Hoy vamos a convocar a una figura que transita del swing al bebop, cuya influencia en otros saxofonistas ha sido muy importante y notable. Esa figura no es otra que Coleman Hawkins, nacido en Missouri en 1904 y fallecido en Nueva York en 1969, a los 64 años, lo cual, para esa época, era una edad más o menos regular.

Este señor, Coleman Hawkins, es para mí un clásico: un hombre de orquestas, un profesional con una gran formación musical desde su niñez. Estudió piano, violonchelo y clarinete, para recalar finalmente en el saxo. Un instrumento que, en ese momento, todavía no ocupaba un lugar de privilegio en las grandes formaciones, sino que era relativamente nuevo y se asociaba más bien al vodevil.

He aquí el gran mérito de Coleman Hawkins: comenzar a poner al saxo en consideración dentro de las grandes orquestas.

Decíamos que desde los 12 años trabajó como músico profesional en Kansas City. En 1923 comenzó a realizar sus primeras grabaciones con distintas orquestas y, poco después, fue convocado por Fletcher Henderson para integrar su célebre formación como primer saxofonista, convirtiéndose ya en una verdadera estrella.

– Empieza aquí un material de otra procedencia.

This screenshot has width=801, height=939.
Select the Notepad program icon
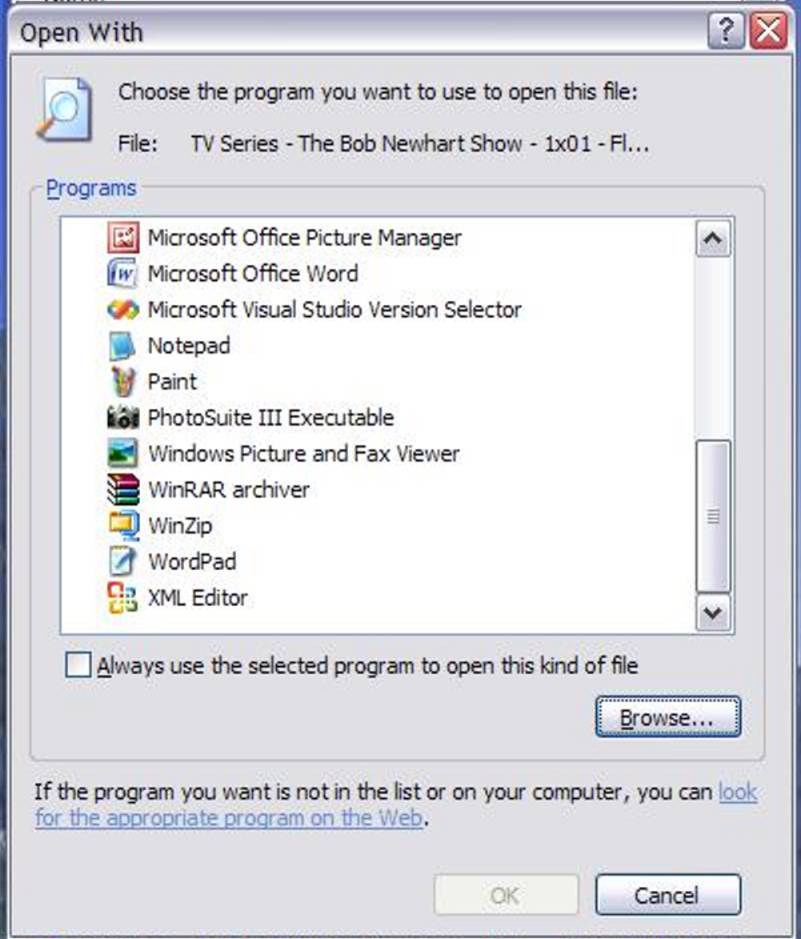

Permaneció durante diez años en la orquesta de Henderson. Luego viajó a Europa, donde recorrió varios países. Fue expulsado de Alemania por el régimen nazi debido a las políticas raciales de la época y continuó su carrera en París.

Cuando estalló la Segunda Guerra Mundial, en 1939, regresó a los Estados Unidos. Ese mismo año llegó el gran hito de su carrera con la grabación de «Body and Soul», una interpretación que lo catapultó definitivamente al estrellato y que, con justicia, se convirtió en una de las obras fundamentales de la historia del jazz.

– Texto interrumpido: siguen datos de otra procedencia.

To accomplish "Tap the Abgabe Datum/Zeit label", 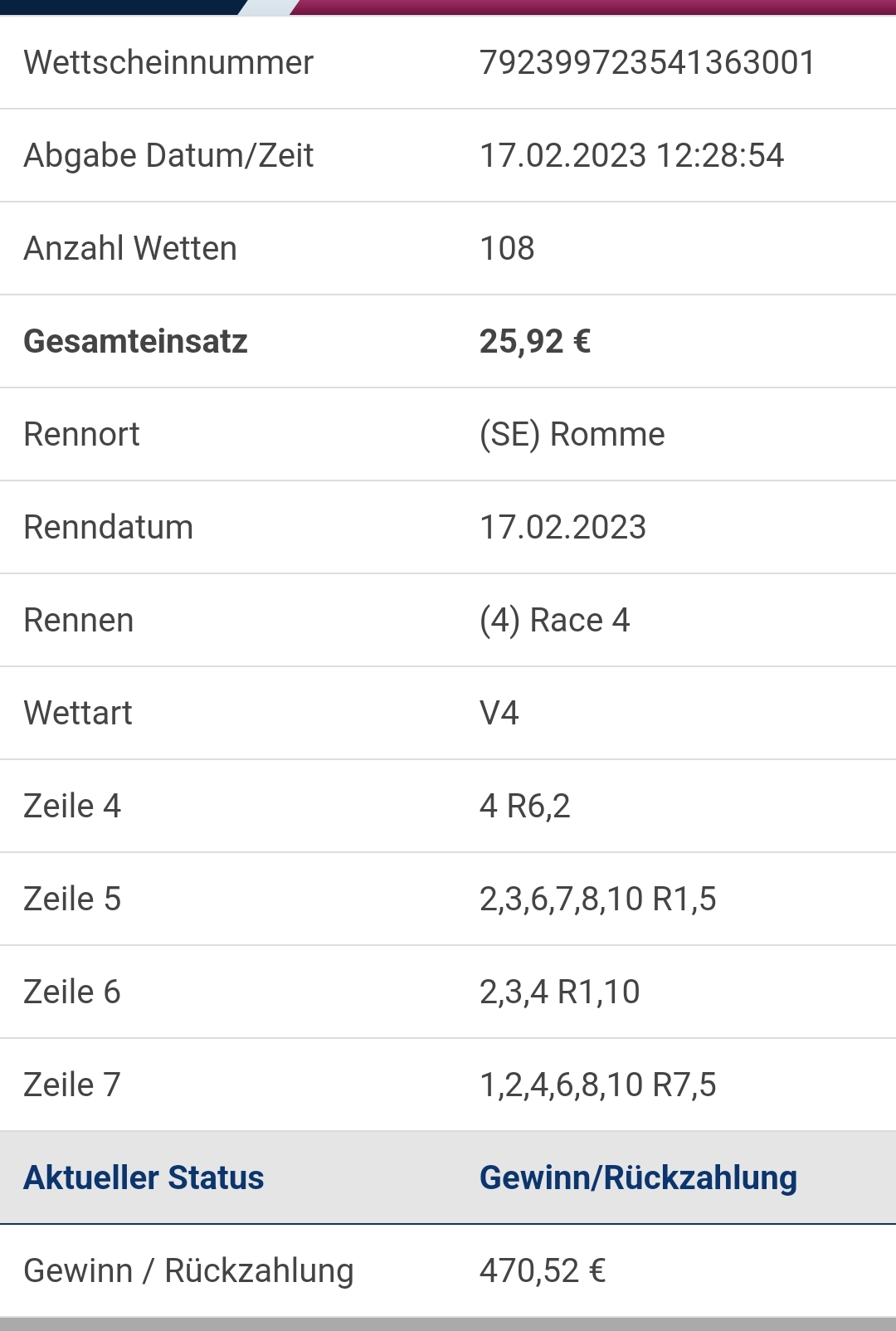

A partir de allí, Coleman Hawkins pasó a ejercer una enorme influencia sobre generaciones de saxofonistas, entre ellos Sonny Rollins.

En este programa vamos a escuchar, por supuesto además de la presentada Body and Soul, a «Speak Low»

Y, finalmente aportamos otro solo impresionante, al estilo de Body and Soul, titulado «Picasso», en homenaje justamente a Pablo Picasso.

De este modo, configuramos un programa dedicado a ese jazz que tanto nos gusta escuchar, sin necesidad de pensar en grandes despliegues de virtuosismo, en una multitud de notas o en búsquedas excesivamente complejas. Coleman Hawkins fue el músico del swing que aportó su instrumento y su inspiración al nacimiento del bebop a partir de los años cuarenta.

Nos resta decir que falleció en 1969, tras una prolongada adicción al alcohol.

Nada más por ahora. Nos esperan unos cuantos minutos de hermosa música, que seguramente se irán volando junto a una buena copa.

Que pasen una buena semana, hagan arte de sus vidas y, como siempre, un fuerte abrazo.